Baugebiet an der Rosenstraße

240 Wohnungen sollen in der Rosensiedlung entstehen. Damit bräuchten die Anlieger jedes Jahr knapp 560 000 Kilowattstunden Strom.

(Foto: Niels P. Jørgensen)

Das Thema E-Mobilität sprach der Professor zwar an, in seinen Kalkulationen spielte es jedoch noch keine Rolle. Ebenso wenig wie die Dachbegrünung als Baustein beim Umgang mit Regenwasser. Denn die Gemeinde versucht einerseits ein modernes "Schwammstadt"-Prinzip (englisch "Sponge City") zu realisieren, bei dem Oberflächenwasser nicht einfach kanalisiert und abgeleitet wird, sondern versickern kann oder auch gespeichert wird. Andererseits sollen Photovoltaik-Anlagen auf den Dächern wichtigen Strom produzieren. Ebenfalls noch offen ist, welchen Energieträger der Heizkessel nutzen soll: billiges Erdgas oder "grüne" Pellets. Der Gemeinderat muss außerdem entscheiden, ob er den Gebäude- und Wohnungsbesitzern vorschreiben will, dass sie sich an die zentralen Strom- und Wärmenetze anschließen müssen. Bei den knapp 40 Prozent der "Rosensiedlung", die der Gemeinde gehören, sollte das rechtlich unproblematisch sein, die restlichen 60 Prozent sind im Besitz einer Handvoll Eigentümern. Brautsch machte klar, dass eine hohe Anschlussquote entscheidend für den Erfolg des Projekts sein wird.

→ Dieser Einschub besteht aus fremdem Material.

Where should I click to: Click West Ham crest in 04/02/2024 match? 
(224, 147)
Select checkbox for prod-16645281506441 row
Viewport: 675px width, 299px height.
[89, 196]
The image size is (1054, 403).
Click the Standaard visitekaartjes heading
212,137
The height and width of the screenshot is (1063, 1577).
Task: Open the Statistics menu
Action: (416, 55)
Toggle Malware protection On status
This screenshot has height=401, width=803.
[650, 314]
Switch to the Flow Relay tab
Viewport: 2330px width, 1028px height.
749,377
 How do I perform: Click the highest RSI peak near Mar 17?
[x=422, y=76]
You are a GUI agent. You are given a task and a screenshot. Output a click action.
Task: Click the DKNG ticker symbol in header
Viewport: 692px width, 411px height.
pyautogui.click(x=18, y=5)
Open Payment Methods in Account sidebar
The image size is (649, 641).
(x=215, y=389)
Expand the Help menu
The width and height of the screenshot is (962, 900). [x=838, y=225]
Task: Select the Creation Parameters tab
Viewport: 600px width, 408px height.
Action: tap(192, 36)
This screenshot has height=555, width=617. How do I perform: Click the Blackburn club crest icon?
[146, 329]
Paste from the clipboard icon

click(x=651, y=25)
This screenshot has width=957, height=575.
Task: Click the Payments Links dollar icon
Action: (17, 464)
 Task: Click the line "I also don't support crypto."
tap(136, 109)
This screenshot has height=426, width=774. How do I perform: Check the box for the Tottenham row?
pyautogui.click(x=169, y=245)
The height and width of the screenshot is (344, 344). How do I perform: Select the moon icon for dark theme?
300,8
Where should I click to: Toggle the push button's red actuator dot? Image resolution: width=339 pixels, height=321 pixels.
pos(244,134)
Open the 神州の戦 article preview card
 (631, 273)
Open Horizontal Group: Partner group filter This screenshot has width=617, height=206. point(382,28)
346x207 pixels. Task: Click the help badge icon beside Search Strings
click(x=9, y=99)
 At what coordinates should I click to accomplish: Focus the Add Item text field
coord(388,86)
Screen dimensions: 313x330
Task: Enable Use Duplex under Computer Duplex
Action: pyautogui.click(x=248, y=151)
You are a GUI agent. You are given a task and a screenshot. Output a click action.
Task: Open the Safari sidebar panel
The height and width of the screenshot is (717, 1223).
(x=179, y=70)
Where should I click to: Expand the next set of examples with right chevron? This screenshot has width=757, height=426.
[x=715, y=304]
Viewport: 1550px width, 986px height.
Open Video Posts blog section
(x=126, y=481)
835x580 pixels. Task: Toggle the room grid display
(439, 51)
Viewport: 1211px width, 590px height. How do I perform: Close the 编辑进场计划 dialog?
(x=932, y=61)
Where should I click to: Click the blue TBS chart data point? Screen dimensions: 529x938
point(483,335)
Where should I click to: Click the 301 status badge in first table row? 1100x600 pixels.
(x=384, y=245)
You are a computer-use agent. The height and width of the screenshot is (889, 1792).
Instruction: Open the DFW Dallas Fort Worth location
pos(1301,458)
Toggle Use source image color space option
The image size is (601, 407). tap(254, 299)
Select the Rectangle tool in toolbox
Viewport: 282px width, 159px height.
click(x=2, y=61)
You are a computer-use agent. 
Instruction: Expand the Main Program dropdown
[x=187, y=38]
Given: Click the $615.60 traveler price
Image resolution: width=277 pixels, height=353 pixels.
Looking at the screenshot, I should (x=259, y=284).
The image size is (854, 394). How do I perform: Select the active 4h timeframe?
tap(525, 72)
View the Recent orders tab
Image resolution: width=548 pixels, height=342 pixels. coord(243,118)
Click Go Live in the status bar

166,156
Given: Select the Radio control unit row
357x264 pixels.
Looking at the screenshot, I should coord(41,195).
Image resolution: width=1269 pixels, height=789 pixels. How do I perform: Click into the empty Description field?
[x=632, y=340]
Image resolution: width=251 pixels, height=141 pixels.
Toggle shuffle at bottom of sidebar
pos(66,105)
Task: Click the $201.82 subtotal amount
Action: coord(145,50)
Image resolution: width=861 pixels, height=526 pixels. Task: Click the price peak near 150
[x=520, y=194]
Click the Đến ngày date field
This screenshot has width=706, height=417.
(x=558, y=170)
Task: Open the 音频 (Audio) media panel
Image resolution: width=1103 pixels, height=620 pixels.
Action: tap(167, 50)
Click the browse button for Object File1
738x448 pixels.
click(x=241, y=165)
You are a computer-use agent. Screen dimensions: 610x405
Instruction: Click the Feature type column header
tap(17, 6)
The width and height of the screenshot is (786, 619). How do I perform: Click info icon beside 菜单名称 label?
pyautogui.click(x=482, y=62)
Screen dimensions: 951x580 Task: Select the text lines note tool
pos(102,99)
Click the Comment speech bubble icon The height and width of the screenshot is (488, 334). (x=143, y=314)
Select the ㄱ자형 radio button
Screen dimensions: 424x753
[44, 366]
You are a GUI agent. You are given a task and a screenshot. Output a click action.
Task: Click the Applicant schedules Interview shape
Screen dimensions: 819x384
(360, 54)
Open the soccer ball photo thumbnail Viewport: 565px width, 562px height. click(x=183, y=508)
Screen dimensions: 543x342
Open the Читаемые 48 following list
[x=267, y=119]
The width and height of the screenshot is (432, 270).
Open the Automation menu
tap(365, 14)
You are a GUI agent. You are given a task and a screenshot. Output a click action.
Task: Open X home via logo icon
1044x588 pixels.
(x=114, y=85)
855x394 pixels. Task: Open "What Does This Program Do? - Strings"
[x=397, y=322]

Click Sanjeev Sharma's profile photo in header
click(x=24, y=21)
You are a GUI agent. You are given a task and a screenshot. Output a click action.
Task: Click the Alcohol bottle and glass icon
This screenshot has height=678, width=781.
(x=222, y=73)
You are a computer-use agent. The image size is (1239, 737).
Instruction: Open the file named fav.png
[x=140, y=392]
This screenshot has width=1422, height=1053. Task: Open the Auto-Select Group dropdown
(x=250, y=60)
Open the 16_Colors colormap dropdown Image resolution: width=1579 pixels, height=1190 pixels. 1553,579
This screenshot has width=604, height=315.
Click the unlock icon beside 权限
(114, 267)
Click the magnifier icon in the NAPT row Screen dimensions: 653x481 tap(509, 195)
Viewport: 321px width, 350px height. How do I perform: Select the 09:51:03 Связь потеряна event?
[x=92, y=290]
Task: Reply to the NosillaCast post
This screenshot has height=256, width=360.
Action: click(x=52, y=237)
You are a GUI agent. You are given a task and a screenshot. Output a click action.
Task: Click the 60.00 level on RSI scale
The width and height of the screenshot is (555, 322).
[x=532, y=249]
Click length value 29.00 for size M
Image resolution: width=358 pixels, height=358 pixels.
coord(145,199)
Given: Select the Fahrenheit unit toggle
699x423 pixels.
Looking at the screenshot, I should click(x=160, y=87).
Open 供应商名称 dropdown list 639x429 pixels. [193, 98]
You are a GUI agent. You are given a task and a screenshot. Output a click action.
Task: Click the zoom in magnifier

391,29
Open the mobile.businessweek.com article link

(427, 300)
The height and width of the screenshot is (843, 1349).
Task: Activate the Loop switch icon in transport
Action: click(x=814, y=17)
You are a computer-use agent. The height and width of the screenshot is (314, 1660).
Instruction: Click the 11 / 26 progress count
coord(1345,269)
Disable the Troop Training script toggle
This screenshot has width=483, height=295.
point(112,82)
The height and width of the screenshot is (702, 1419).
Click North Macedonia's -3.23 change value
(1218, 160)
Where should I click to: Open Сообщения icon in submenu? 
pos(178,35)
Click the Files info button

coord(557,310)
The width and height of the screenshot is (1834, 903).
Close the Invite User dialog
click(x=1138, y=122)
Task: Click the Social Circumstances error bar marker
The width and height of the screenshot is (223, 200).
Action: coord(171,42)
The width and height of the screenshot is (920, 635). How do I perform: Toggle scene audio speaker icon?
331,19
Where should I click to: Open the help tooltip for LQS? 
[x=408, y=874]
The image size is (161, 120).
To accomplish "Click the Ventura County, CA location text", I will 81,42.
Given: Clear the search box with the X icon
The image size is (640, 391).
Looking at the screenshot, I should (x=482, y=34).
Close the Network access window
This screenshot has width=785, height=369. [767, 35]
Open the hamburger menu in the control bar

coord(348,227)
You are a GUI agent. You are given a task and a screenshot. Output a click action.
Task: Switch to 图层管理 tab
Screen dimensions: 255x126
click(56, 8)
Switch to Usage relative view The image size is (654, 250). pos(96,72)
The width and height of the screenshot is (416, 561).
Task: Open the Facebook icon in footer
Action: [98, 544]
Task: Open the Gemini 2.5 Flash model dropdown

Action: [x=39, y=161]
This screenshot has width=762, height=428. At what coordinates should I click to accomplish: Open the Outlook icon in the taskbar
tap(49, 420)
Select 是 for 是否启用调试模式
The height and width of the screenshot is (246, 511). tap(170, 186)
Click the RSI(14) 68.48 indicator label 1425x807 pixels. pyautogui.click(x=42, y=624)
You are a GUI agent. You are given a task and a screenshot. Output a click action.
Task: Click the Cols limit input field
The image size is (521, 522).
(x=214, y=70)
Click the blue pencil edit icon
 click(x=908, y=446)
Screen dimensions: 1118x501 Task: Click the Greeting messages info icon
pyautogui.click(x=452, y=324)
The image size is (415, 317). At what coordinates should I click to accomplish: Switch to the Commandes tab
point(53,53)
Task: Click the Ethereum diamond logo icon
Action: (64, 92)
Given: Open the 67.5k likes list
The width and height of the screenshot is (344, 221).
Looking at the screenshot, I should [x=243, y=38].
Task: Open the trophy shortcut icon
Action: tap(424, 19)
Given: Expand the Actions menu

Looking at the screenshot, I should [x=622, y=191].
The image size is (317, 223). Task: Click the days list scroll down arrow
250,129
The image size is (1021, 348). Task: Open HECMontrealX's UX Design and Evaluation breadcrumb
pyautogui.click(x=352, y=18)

Gerhard Weber (CSU) wirkte optimistisch: "Das zentrale Konzept ist ein schlagendes Argument." Bürgermeister Marcel Fath (FW) sieht das genauso. Er versprach, mit den Eigentümern "einvernehmliche Wege" gehen zu wollen. Er hätte sich gewünscht, "heute schon über einen Einstieg in die Wasserstofftechnologie reden zu können", so Fath. "Allerdings fehlen dazu bei uns noch die Voraussetzungen". Brautsch hatte zuvor von einem Zeitraum von "fünf bis zehn Jahren" gesprochen, nach dem ein Wasserstoff-Bezug über ein Leitungsnetz möglich sein könnte. Die Perspektive für eine CO2-neutrale Rosensiedlung ist mithin durchaus in Reichweite.

„Grüne“ Energie

Wasserstoff ist generell ein farbloses Gas. Es wird aus Wasser mittels Elektrolyse gewonnen. Wenn der elektrische Strom, der dazu benötigt wird, ausschließlich aus erneuerbaren Energien gewonnen wurde (Windkraft, PVA, Biomasse), spricht man von "grünem" Wasserstoff. kram

Das Gremium beauftragte Bürgermeister Fath, die Machbarkeit des Konzepts mit dem Netzbetreiber abzustimmen sowie mögliche Betreiber einer Kundenanlage anzusprechen. Brautsch wird der Gemeinde jedoch weiterhin zur Verfügung stehen. Siebzig Prozent der Kosten trägt der Freistaat. Das IfE berät übrigens auch ein interkommunales Ressourcen-Netzwerk im Nachbarlandkreis Pfaffenhofen/Ilm.